“Vulturing” is a dating trend that’s as nasty as it sounds. It’s when someone becomes interested in their partner when they fear that their relationship is about to end, or they’re single and suddenly showing interest in their crush because someone else is. Here are some signs you could be dealing with someone guilty of this behavior.
- They swoop in at crucial times. When you tell your partner you’re fed up with the relationship or you stop playing to your crush’s whims, they suddenly swoop in and give you attention. WTF? They’re making big moves just at the last second to try to keep you around, but they’re not always genuine.

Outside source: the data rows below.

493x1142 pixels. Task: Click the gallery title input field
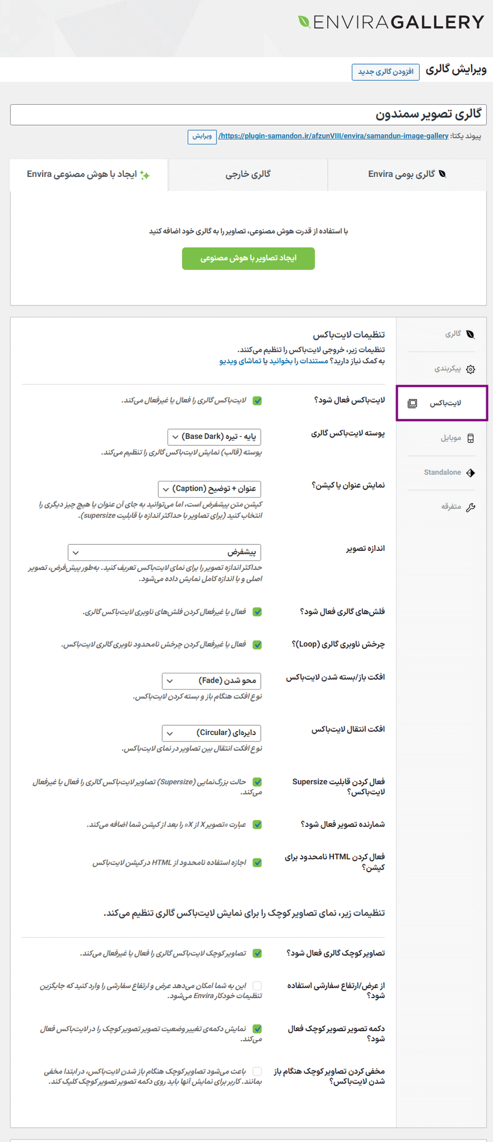pyautogui.click(x=248, y=114)
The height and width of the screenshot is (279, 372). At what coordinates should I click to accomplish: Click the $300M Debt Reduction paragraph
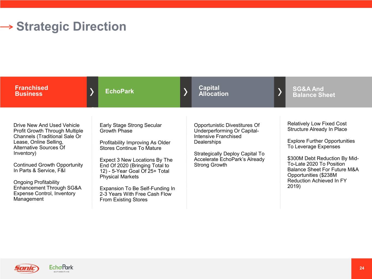point(323,172)
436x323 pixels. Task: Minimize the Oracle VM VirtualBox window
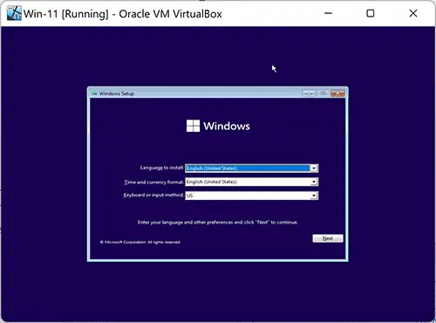(x=328, y=13)
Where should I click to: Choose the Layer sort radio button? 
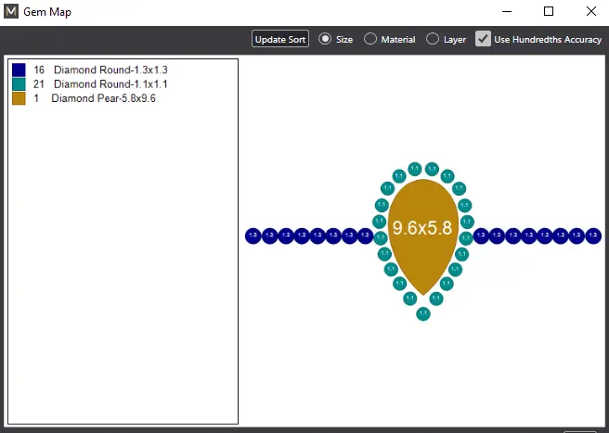tap(433, 39)
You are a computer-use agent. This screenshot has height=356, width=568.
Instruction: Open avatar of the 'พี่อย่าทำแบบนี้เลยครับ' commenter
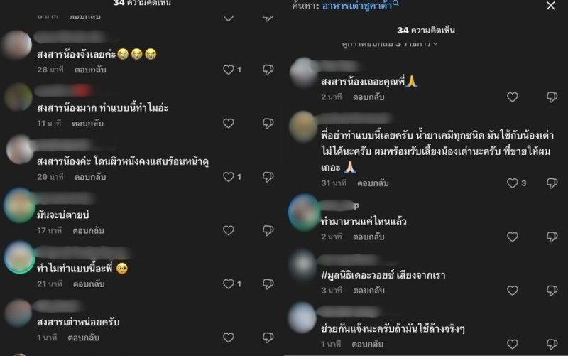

- They’re a love-bomber. They not only turn up and give you all of their time all of a sudden (even though they were always “too busy” before), but they also make you feel like the most amazing, special, beautiful woman in the world. But, much like a love-bomber, they’re manipulating you.
- Their efforts don’t last long. They might act like they really want to make the relationship work this time, or they’re finally ready to commit and become official. Whatever. The truth is, they’re going to go around in circles. They might give you some attention and love for a while before disappearing again. You’re caught up in their toxic cycle.
- It feels like you’re dating two different people. One minute they’re super-interested in you, the next they’re over you. WTF? The vulture is king or queen of mixed messages. It could be their way of keeping you on your toes or keeping you on the sidelines until they really want you (if ever). The thing is, someone who only wakes up to the idea of dating you when it’s convenient doesn’t make for a reliable partner.
- They make breakups weird. Just when you get over them, they come back. It might be days after your breakup or even weeks later. Once the dust has settled and your tears have dried, they’ll re-enter your life like a Prince (or Princess!) Charming. Meanwhile, their behavior makes you feel worse because you were getting over them so nicely! By getting back with them, you’d be taking a huge step back in your self-growth.
- They become a “liker.” You had a huge fight and walked away. You didn’t hear from them for ages. Then, instead of calling or texting you, they start “liking” your posts on Instagram and Facebook. WTF? It’s like they’re too much of a coward to make real contact, so they’re trying to sneak around in the shadows, circling and watching you from afar. They’re probably using this strategy to suss out your feelings. How you respond to those “likes” will tell them if they have a chance with you or not.
- They get in touch when you have someone new. You only hear from your ex or crush when you get a new partner. Suddenly, they seem really interested in finding out how you’re doing and how your love life’s been. Hmmm, jealous much? Clearly they only want what’s been in front of them for ages when someone else is appreciating it. SMH.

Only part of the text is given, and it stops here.